TEXT SECTION
[start]

Calculating and saving space in PostgreSQL
CREATE TABLE t (
a BIGSERIAL NOT NULL, -- 8 b
b SMALLINT, -- 2 b
c SMALLINT, -- 2 b
d REAL, -- 4 b
e REAL, -- 4 b
f REAL, -- 4 b
g INTEGER, -- 4 b
h REAL, -- 4 b
i REAL, -- 4 b
j SMALLINT, -- 2 b
k INTEGER, -- 4 b
l INTEGER, -- 4 b
m REAL, -- 4 b
CONSTRAINT a_pkey PRIMARY KEY (a)
);
The above adds up to 50 bytes per row. My experience is that I need another 40% to 50% for system overhead, without even any user-created indexes to the above. So, about 75 bytes per row. I will have many, many rows in the table, potentially upward of 145 billion rows, so the table is going to be pushing 13-14 terabytes. What tricks, if any, could I use to compact this table? My possible ideas below ...
Convert the real
values to integer
. If they can stored as smallint
, that is a saving of 2 bytes per field.
Convert the columns b .. m into an array. I don't need to search on those columns, but I do need to be able to return one column's value at a time. So, if I need column g, I could do something like
SELECT a, arr[] FROM t;
Would I save space with the array option? Would there be a speed penalty?
Any other ideas?
A:
"Column Tetris"
Actually, you can do something, but this needs deeper understanding. The keyword is alignment padding. Every data type has specific alignment requirements.
You can minimize space lost to padding between columns by ordering them favorably. The following (extreme) example would waste a lot of physical disk space:
CREATE TABLE t (
e int2 -- 6 bytes of padding after int2
, a int8
, f int2 -- 6 bytes of padding after int2
, b int8
, g int2 -- 6 bytes of padding after int2
, c int8
, h int2 -- 6 bytes of padding after int2
, d int8)

[end]

DATASET CONTENT
[start]

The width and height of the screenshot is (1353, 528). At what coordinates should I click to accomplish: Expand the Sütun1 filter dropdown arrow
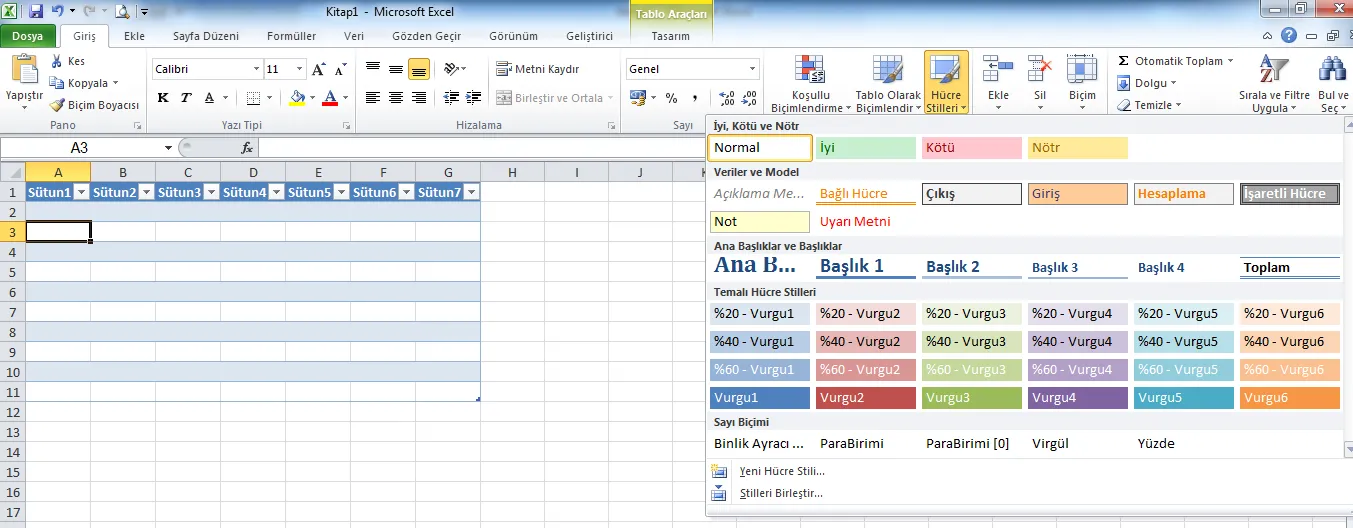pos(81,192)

[end]

TASK GOAL
From the text on saving space in PostgreSQL, copy the passage starting with "Any other ideas?" and going on through "specific alignment requirements.", word for word.

EXPECTED ANSWER
Any other ideas?
A:
"Column Tetris"
Actually, you can do something, but this needs deeper understanding. The keyword is alignment padding. Every data type has specific alignment requirements.